[[ EXTRACTED ENTRIES, beginning ]]
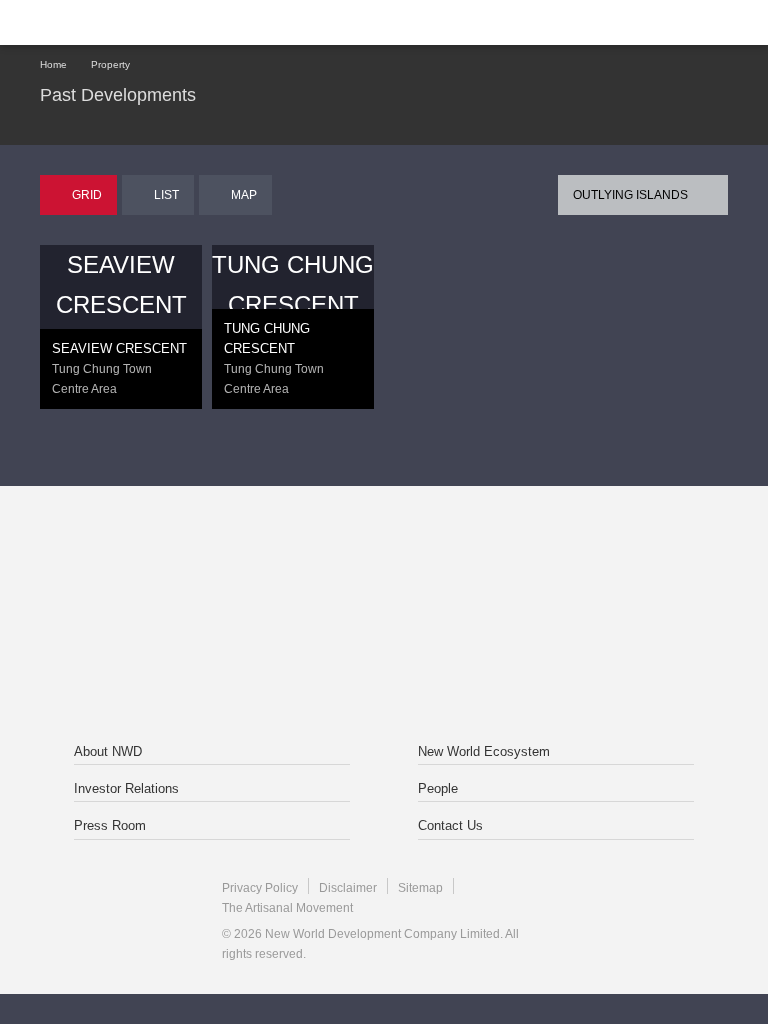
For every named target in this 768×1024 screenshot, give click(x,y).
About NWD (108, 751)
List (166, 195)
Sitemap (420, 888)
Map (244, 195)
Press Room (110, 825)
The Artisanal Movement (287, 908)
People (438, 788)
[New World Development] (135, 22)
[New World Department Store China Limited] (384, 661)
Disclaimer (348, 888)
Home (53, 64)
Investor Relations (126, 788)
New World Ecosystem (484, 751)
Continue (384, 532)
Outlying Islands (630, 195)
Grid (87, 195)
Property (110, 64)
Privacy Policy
[[ EXTRACTED ENTRIES, end ]]
--- EXERCISE REQUIREMENTS ---
Only the lines from the start of the records through the line containing "Grid (87, 195)" should be repeated, word for word, with the pictures left out.

--- RESPONSE ---
For every named target in this 768×1024 screenshot, give click(x,y).
About NWD (108, 751)
List (166, 195)
Sitemap (420, 888)
Map (244, 195)
Press Room (110, 825)
The Artisanal Movement (287, 908)
People (438, 788)
[New World Development] (135, 22)
[New World Department Store China Limited] (384, 661)
Disclaimer (348, 888)
Home (53, 64)
Investor Relations (126, 788)
New World Ecosystem (484, 751)
Continue (384, 532)
Outlying Islands (630, 195)
Grid (87, 195)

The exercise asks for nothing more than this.